PROBLEM DETAILS: Look through the data below and return each line where "Open" appears.

INPUT MATERIAL:
━━━━━━━━━━━━━━━━━━━━━━━━━━━━━━

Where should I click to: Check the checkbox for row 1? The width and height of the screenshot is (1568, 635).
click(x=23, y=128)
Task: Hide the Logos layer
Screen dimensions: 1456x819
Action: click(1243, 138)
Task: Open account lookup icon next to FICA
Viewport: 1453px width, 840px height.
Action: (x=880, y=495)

━━━━━━━━━━━━━━━━━━━━━━━━━━━━━━

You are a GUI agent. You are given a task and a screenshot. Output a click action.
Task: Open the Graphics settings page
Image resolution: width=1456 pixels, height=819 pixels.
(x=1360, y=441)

━━━━━━━━━━━━━━━━━━━━━━━━━━━━━━

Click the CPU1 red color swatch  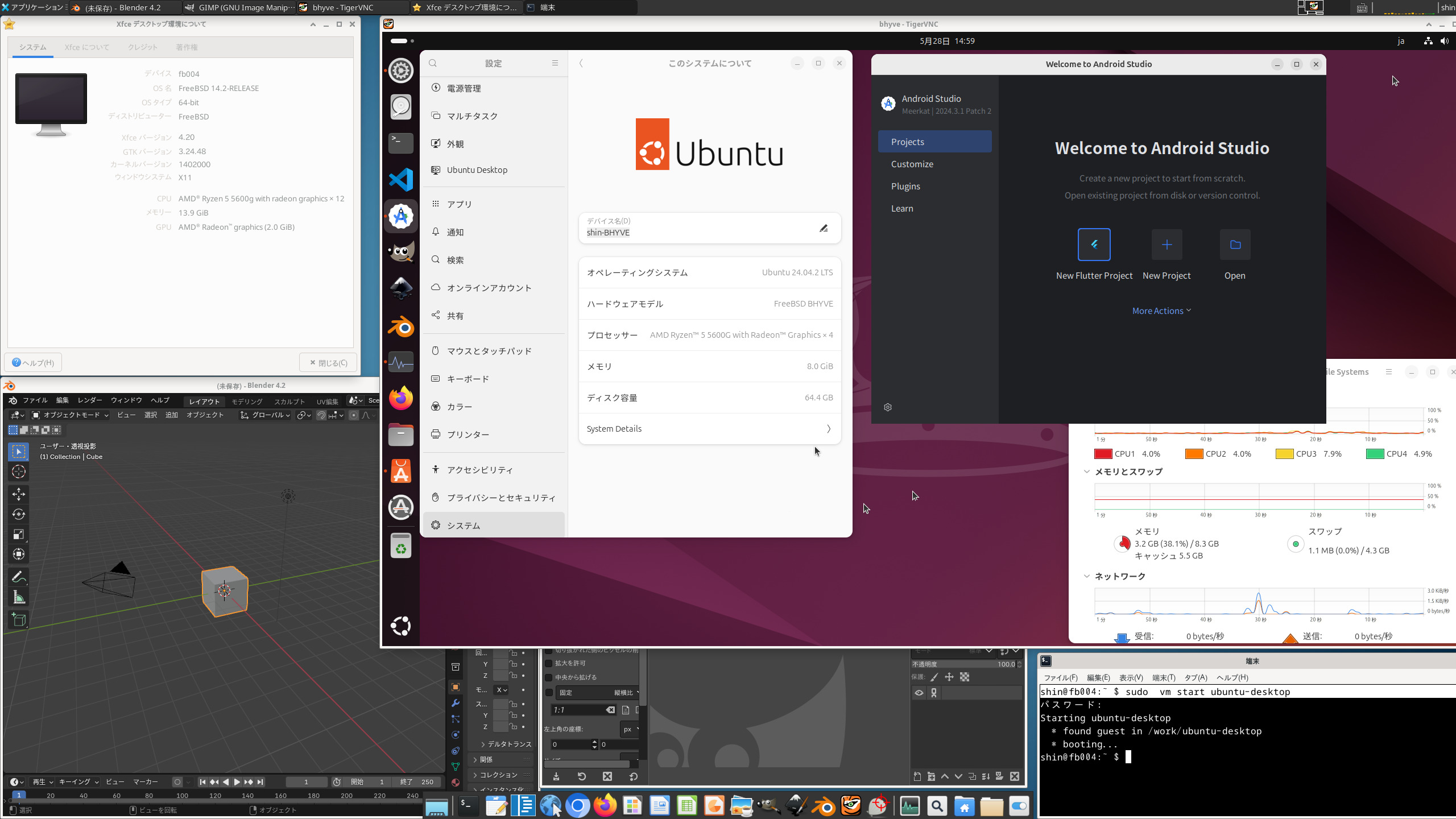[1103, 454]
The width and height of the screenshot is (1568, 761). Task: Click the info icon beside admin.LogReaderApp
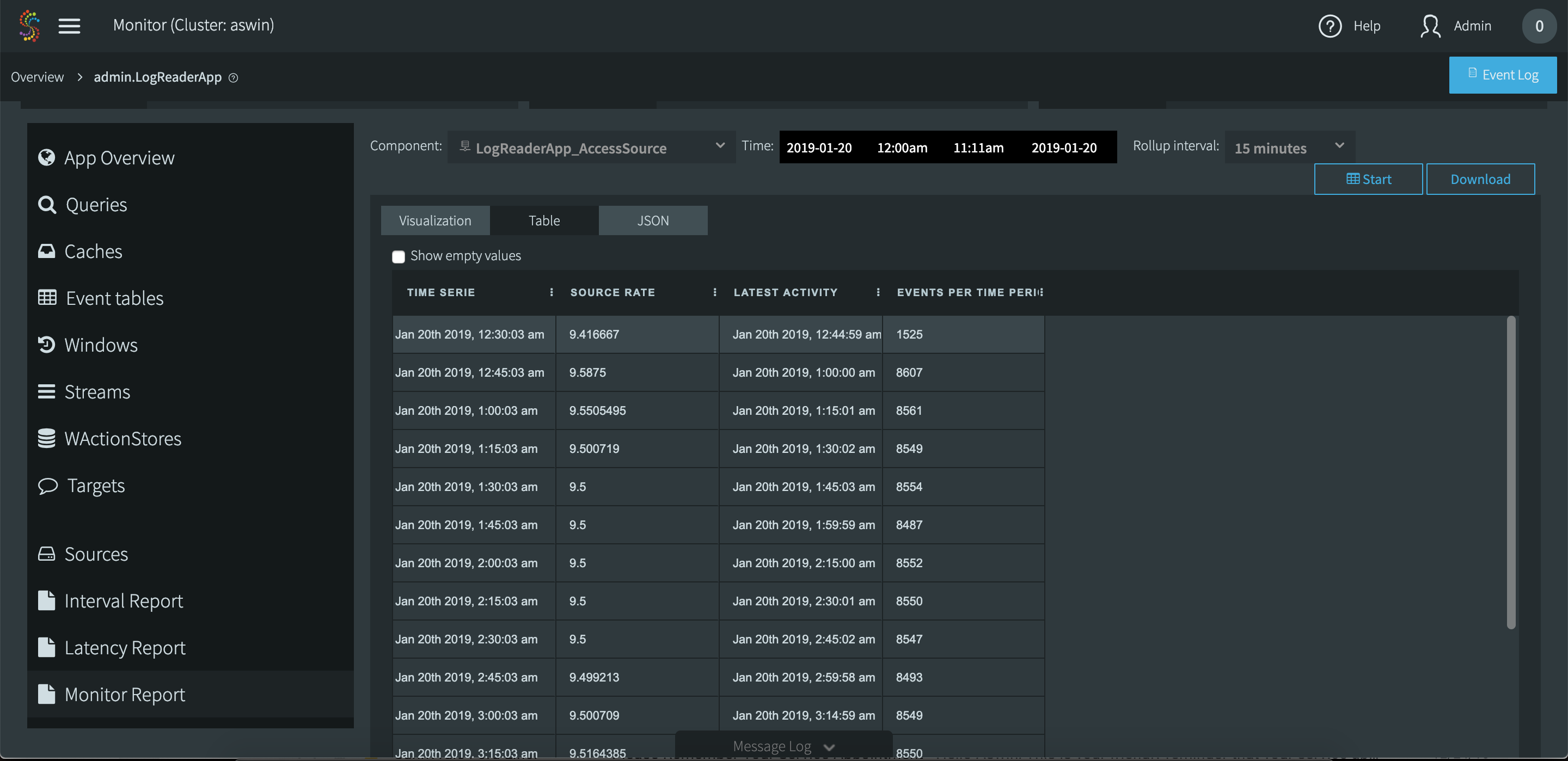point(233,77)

━━━━━━━━━━━━━━━━━━━━━━━━━━━━━━

EXERCISE ANSWER:
Task: Open account lookup icon next to FICA
Task: Open the Graphics settings page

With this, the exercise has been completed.